Let $f(x)=cos^{-1}(\sqrt{3x-1})$ . Find f'(x) .

Possible Answers:

$\frac{-3 sin ^{-1}x}{2(\sqrt{2-3x})}$

$\frac{1}{(\sqrt{2-3x})}$

$\frac{3}{2(\sqrt{3x-1})(\sqrt{2-3x})}$

$\frac{-3}{2(\sqrt{3x-1})(\sqrt{2-3x})}$

Correct answer:

$\frac{-3}{2(\sqrt{3x-1})(\sqrt{2-3x})}$

Explanation:

$f(x)=cos^{-1}(\sqrt{3x-1})$

This question requires the use of chain rule.
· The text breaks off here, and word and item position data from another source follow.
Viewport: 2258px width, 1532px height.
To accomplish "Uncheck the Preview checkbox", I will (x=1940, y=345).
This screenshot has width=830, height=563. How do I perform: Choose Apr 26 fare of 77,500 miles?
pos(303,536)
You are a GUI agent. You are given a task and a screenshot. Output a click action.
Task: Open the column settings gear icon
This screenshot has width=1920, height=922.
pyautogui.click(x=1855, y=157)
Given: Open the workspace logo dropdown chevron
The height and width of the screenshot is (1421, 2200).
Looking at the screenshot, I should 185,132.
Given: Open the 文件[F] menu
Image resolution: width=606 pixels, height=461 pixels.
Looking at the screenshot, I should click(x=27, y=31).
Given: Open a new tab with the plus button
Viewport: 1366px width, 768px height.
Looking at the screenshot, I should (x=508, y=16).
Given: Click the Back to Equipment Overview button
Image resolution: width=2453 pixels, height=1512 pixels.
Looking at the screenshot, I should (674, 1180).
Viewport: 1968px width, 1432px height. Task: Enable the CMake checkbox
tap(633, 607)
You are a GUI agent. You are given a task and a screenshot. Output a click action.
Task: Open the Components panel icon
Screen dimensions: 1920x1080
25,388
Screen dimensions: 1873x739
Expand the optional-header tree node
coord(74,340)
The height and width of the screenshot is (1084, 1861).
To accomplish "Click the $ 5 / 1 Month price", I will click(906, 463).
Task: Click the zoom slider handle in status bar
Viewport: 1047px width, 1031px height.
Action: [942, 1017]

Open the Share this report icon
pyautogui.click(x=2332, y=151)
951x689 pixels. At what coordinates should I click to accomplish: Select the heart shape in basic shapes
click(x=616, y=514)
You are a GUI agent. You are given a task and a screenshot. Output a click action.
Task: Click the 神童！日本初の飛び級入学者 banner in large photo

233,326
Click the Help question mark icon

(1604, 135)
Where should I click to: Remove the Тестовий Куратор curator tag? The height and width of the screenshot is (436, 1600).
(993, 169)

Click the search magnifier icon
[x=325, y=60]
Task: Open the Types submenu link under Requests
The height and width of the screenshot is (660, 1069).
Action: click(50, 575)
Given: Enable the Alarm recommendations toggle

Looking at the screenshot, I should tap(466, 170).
In this case, there are three functions to consider: first, $cos^{-1}$ ; second, the square root; and third, 3x-1 . In order to evaluate, the derivative of each of the three functions must be found and multiplied together.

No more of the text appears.